(Stored data)
☆ ☆ ☆ ☆ ☆ ☆ ☆

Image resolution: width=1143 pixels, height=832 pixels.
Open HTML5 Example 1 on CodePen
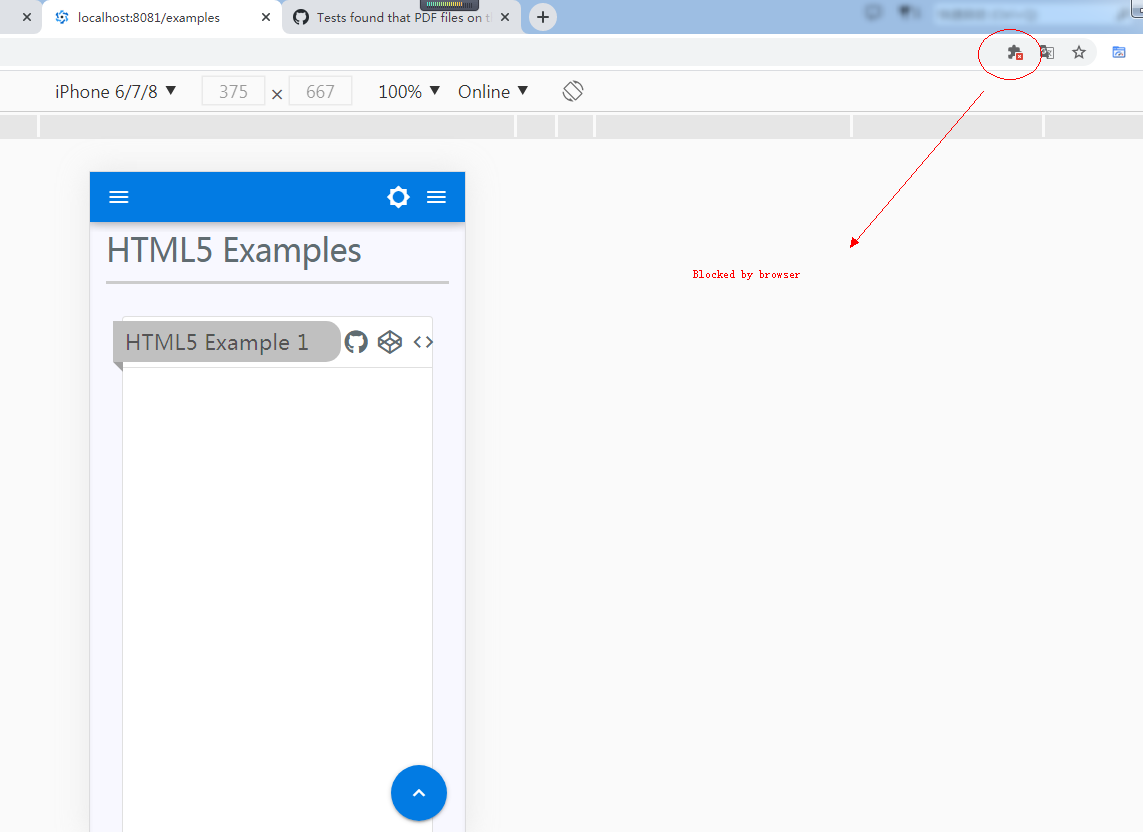click(x=389, y=341)
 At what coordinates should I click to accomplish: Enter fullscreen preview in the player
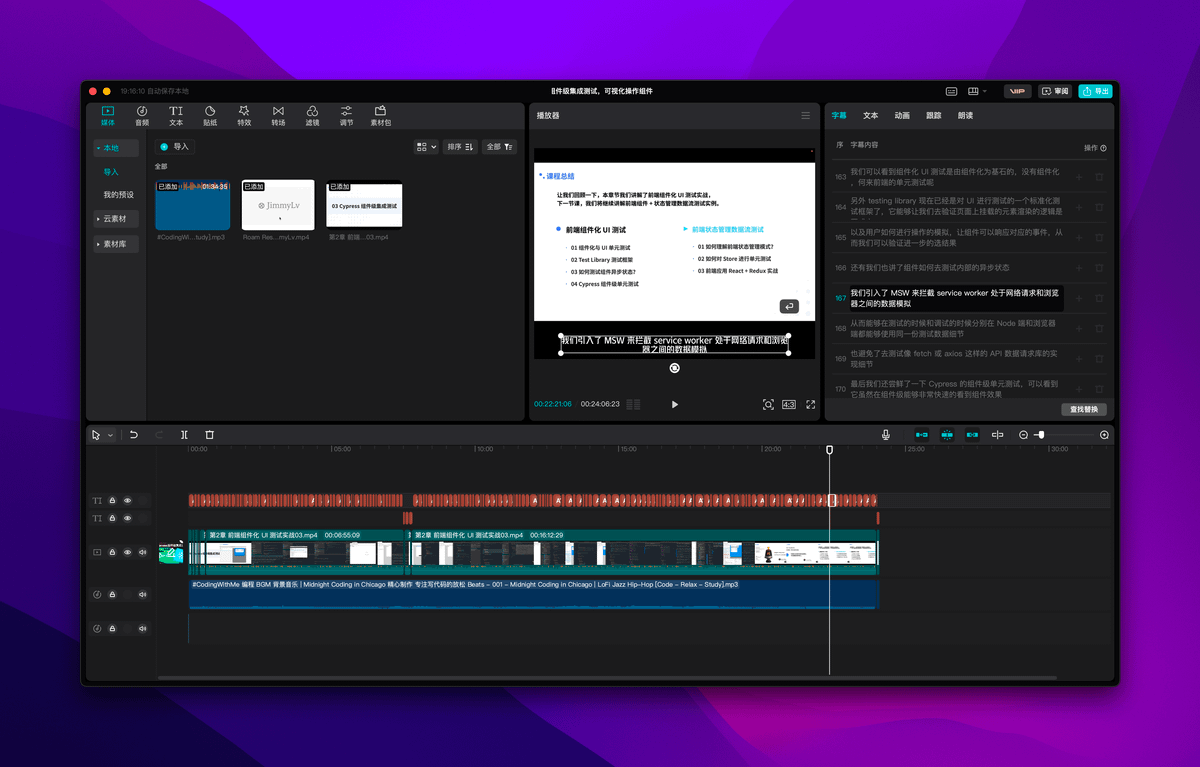811,404
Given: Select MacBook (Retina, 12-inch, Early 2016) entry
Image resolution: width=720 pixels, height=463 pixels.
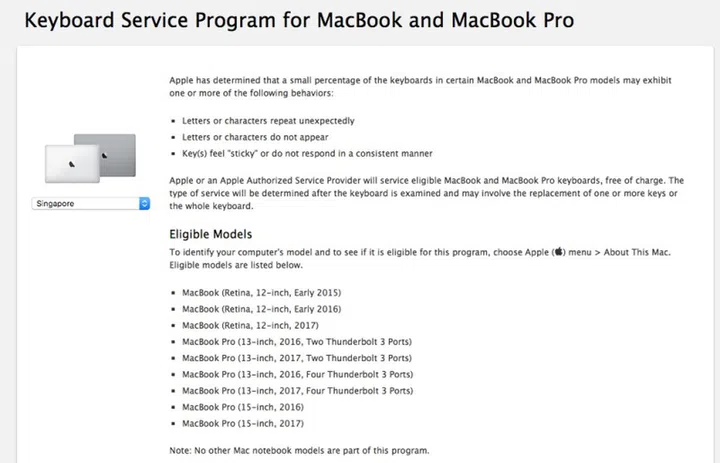Looking at the screenshot, I should coord(262,309).
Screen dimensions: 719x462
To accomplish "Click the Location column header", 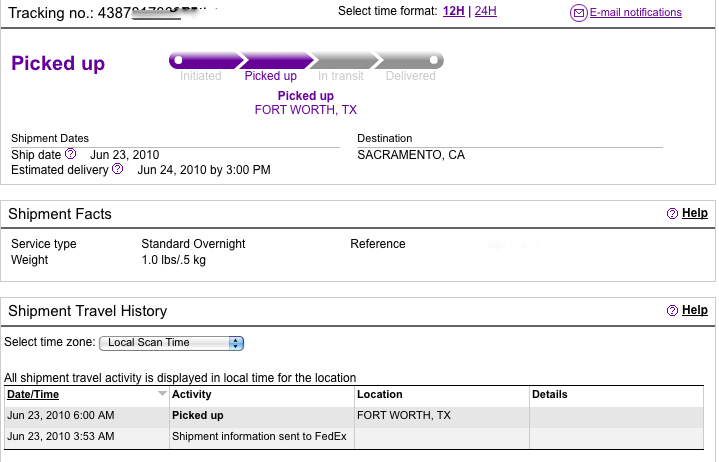I will coord(380,395).
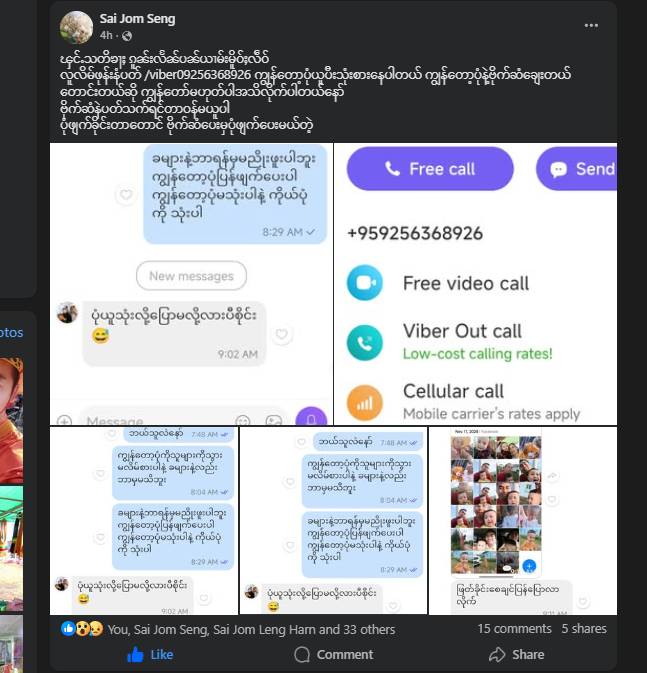Image resolution: width=647 pixels, height=673 pixels.
Task: Open the Sai Jom Seng profile link
Action: 137,19
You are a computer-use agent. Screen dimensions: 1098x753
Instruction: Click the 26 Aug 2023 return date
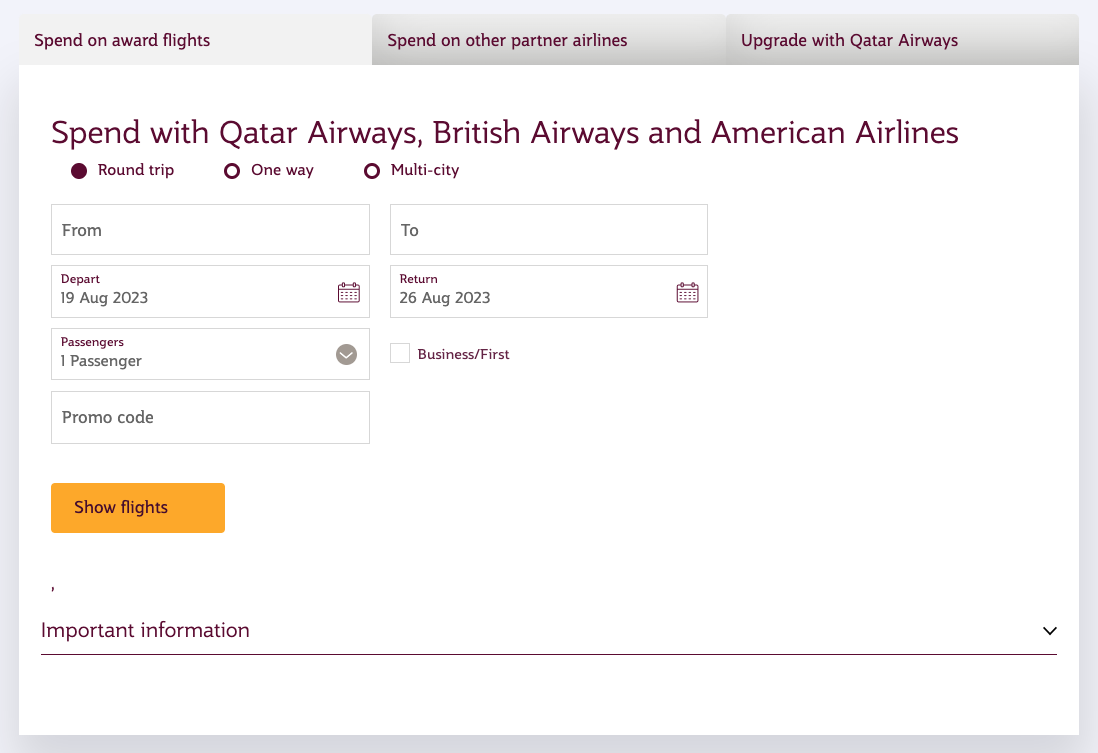(445, 298)
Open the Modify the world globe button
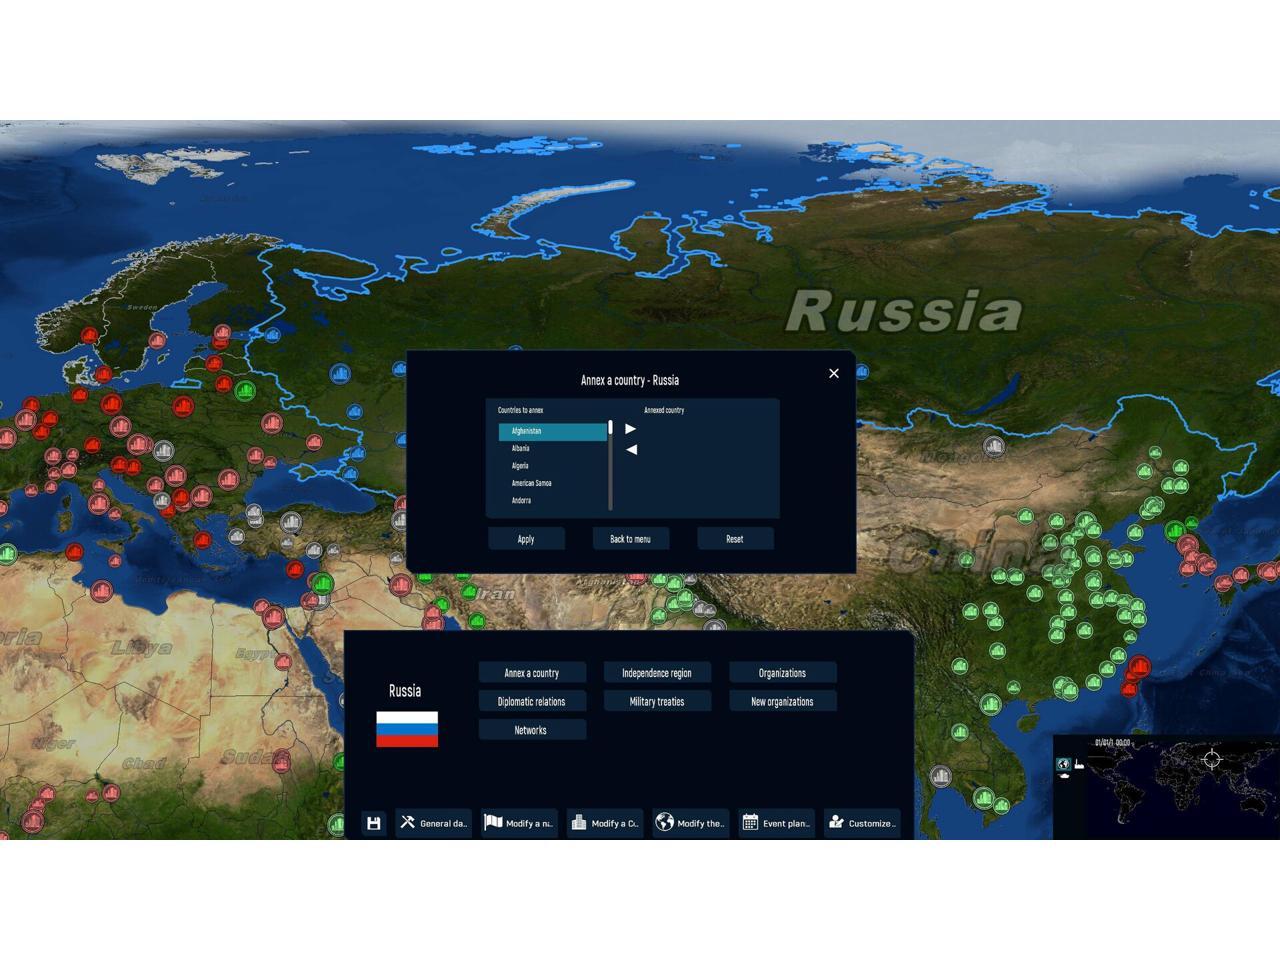The width and height of the screenshot is (1280, 960). pos(691,823)
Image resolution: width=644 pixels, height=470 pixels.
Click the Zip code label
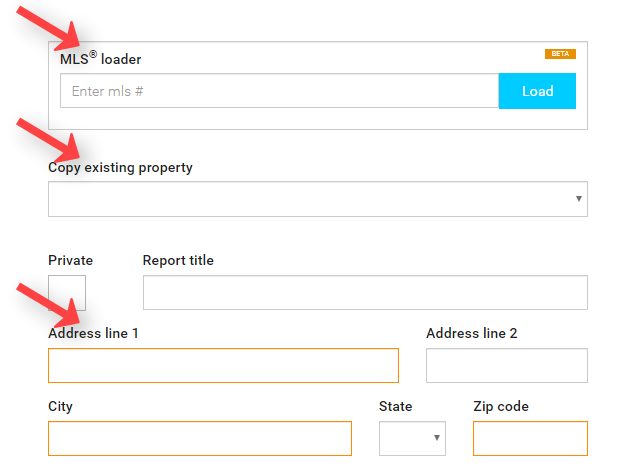[501, 406]
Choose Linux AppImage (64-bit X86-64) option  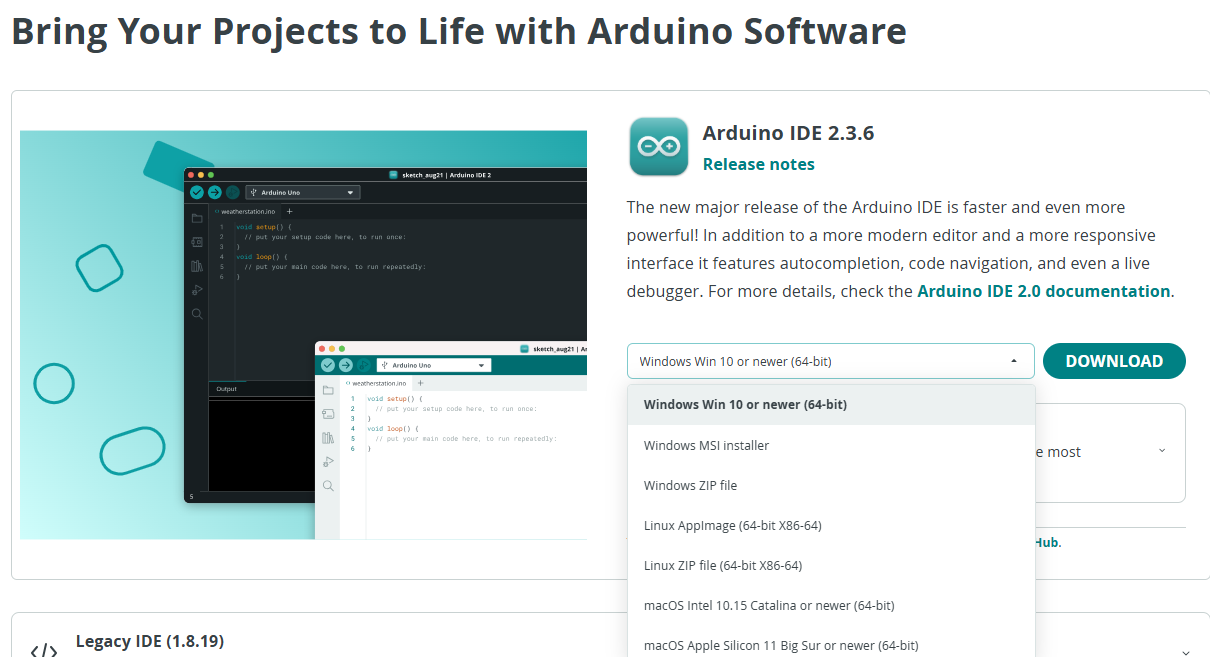pyautogui.click(x=732, y=525)
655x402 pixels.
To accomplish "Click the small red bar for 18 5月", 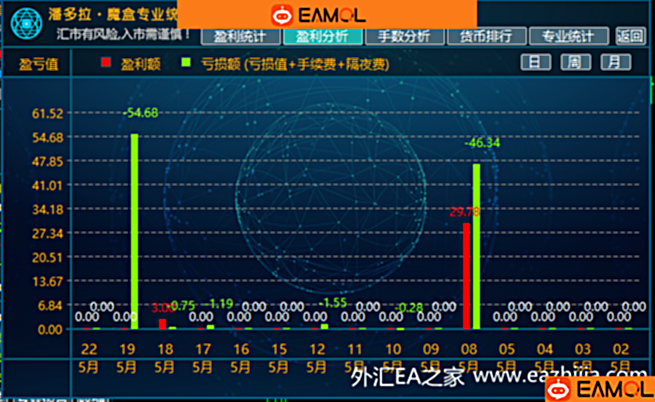I will pyautogui.click(x=163, y=323).
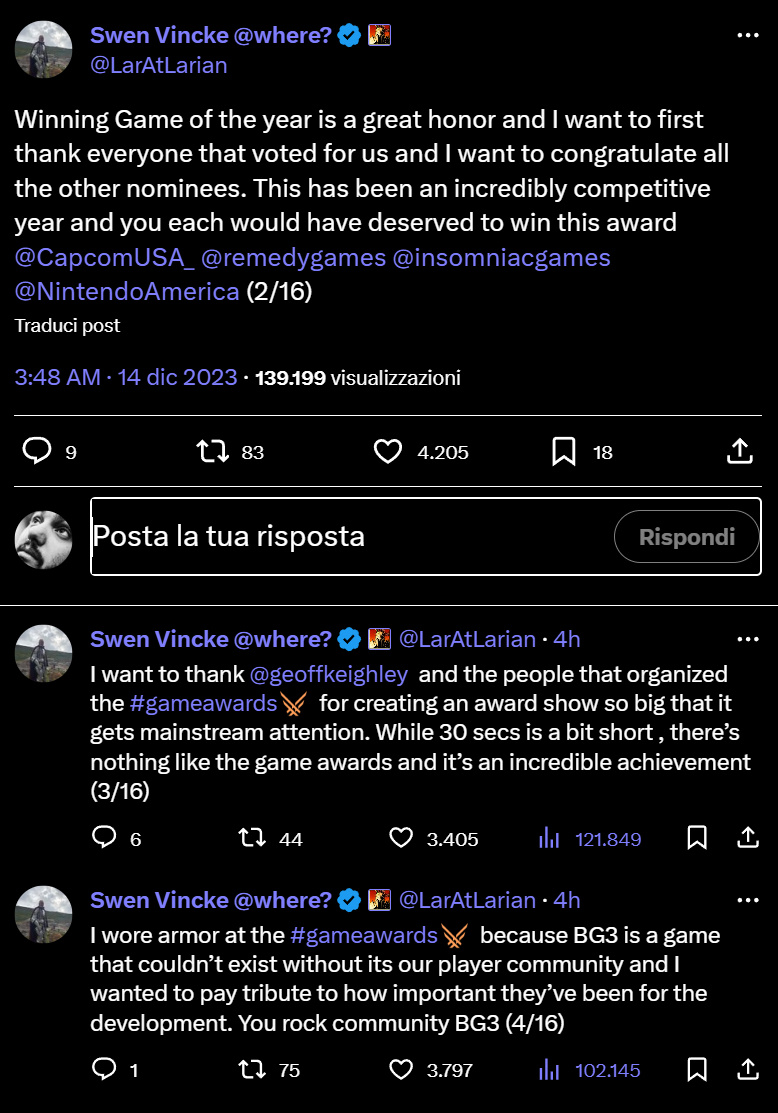Viewport: 778px width, 1113px height.
Task: Open Swen Vincke's avatar on main post
Action: coord(43,47)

☆ ☆ ☆ ☆ ☆ ☆ ☆

AIM OF THE TASK:
In how many lines above does the word "dimensions" appear? Answer with only the number.

WRITTEN SOLUTION:
2